[PASSAGE SHOWN]

Frameworks and Seedworks
Frameworks are the central technological obsession of this current era of web development and there are many benefits for designers and programmers to focus technical solutions around a given framework as a platform for reuse. Saving time, and doing away with the necessity of reinventing the wheel are the obvious considerations. The ecological nature of open source software also means that the most widely used frameworks are going to be more stable and secure, through the process community feedback giving rise to continuous bug fixes and improvement.
The idea of a seedwork is a contrasting side to this story which is less commonly talked about. The difference between a seedwork and a framework is in the way that reuse is controlled. Frameworks have strict patterns and common pathways for extension and implementation, wheras seedworks are oriented towards being hacked and 'grown' towards the final goal. Commonly, a seedwork would be a collection of lightweight skeleton classes which are ready to be imported, modified, and expanded to fit the demands of a particular situation.

[/PASSAGE SHOWN]

(BRIEF 1):
Answer these from the passage on frameworks and seedworks:
(a) Which two obvious considerations does it name for focusing technical solutions around a framework?
(b) According to the passage, what does the difference between a seedwork and a framework lie in?
(c) What would a seedwork commonly be?
(BRIEF 2): Carry on the text about frameworks and seedworks from its last sentence.
None of the items are needed for the work here.

[DATASET EXCERPTS]

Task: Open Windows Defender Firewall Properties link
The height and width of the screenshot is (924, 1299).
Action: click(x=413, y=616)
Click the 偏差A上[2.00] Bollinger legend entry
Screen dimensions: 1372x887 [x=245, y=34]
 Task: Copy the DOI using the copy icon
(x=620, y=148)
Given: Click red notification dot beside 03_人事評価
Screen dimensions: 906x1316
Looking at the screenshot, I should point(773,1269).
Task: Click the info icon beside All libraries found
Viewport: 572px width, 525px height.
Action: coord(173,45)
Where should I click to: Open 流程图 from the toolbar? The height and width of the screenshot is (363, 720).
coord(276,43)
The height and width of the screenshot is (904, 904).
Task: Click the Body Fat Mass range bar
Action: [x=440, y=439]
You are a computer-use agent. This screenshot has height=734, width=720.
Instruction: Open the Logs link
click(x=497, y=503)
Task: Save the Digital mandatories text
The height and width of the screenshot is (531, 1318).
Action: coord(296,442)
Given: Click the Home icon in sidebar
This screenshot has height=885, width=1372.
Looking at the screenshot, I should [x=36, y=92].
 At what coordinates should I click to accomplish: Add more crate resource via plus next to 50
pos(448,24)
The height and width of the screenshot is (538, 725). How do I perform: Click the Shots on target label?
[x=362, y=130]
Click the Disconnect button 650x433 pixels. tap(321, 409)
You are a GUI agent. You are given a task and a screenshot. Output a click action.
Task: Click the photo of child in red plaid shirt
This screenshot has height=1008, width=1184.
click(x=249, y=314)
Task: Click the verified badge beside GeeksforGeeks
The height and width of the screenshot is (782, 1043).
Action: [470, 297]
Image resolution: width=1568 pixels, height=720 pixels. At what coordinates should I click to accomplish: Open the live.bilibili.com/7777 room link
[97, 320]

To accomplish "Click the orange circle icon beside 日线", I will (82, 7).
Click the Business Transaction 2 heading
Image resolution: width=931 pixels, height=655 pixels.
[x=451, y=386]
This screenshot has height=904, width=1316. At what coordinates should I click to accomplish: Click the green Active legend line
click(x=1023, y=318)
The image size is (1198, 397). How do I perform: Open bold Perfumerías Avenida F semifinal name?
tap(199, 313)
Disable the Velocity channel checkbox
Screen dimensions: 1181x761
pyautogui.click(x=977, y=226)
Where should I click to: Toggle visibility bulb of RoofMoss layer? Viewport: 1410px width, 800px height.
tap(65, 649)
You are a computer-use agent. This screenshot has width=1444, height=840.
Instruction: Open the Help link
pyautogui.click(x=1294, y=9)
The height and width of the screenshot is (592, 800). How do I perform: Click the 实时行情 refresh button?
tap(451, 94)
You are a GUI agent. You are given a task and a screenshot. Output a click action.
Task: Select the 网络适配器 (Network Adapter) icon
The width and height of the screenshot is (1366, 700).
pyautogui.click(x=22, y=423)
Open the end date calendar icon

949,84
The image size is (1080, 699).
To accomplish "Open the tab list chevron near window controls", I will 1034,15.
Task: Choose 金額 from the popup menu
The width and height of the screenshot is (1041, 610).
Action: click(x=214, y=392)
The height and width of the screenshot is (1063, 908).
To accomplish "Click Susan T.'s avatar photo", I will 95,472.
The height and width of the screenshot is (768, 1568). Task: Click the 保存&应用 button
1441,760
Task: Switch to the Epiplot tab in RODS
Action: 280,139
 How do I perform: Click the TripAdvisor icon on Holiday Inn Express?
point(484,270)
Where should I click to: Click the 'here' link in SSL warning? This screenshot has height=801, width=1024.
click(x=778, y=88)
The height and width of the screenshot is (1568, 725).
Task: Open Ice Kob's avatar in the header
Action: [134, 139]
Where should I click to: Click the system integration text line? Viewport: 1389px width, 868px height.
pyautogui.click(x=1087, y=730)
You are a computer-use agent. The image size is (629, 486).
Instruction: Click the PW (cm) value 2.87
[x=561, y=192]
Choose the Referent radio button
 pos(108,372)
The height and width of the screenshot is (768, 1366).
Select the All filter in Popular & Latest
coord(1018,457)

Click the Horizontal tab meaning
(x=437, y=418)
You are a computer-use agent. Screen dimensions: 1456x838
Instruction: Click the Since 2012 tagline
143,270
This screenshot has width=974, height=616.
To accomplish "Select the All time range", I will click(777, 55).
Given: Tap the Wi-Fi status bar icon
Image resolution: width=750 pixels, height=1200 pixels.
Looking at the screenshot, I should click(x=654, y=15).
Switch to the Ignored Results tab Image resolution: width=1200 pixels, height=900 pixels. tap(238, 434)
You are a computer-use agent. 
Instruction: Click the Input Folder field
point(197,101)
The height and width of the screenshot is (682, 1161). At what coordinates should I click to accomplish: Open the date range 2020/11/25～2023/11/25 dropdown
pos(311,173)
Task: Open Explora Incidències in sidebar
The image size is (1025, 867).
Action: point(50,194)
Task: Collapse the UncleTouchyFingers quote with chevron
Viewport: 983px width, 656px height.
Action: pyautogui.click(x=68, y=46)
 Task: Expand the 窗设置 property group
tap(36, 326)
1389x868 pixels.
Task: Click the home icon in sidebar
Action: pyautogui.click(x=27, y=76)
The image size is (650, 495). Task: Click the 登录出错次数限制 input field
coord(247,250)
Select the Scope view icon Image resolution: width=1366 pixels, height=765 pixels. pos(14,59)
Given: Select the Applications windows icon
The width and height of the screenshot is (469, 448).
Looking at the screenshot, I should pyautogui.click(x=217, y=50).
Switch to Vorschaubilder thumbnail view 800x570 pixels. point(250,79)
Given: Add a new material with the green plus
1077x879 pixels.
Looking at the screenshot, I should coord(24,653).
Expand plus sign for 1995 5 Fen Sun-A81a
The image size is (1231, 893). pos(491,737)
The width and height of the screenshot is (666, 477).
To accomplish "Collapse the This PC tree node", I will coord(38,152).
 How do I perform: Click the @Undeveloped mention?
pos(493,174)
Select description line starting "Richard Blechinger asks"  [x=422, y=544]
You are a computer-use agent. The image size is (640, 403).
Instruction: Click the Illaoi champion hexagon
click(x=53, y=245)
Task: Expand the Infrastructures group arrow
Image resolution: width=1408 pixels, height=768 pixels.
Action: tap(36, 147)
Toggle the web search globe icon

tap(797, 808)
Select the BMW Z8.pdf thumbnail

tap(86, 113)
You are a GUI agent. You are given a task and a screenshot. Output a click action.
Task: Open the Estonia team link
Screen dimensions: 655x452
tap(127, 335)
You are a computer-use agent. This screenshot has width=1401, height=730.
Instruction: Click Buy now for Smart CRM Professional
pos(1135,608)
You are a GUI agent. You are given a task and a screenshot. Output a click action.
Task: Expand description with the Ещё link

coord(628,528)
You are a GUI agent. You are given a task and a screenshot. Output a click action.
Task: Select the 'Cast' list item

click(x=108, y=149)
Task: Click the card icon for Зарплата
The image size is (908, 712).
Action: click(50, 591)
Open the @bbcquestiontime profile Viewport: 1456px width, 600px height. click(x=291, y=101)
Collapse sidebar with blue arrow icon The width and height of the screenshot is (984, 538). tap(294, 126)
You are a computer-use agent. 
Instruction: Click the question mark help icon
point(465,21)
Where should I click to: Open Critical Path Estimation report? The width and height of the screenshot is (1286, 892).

[/DATASET EXCERPTS]

(ANSWER AREA 1):
(a) Saving time and doing away with the necessity of reinventing the wheel.
(b) The way that reuse is controlled.
(c) A collection of lightweight skeleton classes that are ready to be imported, modified, and expanded to fit the demands of a particular situation.

(ANSWER AREA 2):
Does this lead to cut and paste chaos? Not necessarily. I suspect that nearly all software developers at some stage in their careers will have created something like a personal collection of functions and classes that they reuse, and it's this context that is key to understanding the benefits of a seedwork. When you know your code well, you have awareness of its strong points and weak points. Unlike a framework, you don't struggle against an outside definition of functionality, or the mental effort of having to plunge through an abstraction boundary into the blackboxed internals when something doesn't work the way you'd like it to. Seedwork code is explicitly written to make it easier to dive in and rework for a particular situation.
Seedworks are also interesting for prototyping architectures that may later be extracted into a fixed framework. There's usually many different ways to solve any given coding problem, and I'd put my money on the most successful and usable frameworks being those that have the experiences of trial and error feedback and exploration embedded in their DNA. Starting from a seedwork seems like an ideal way to evolve a framework, by understanding and extracting the parts that matter most.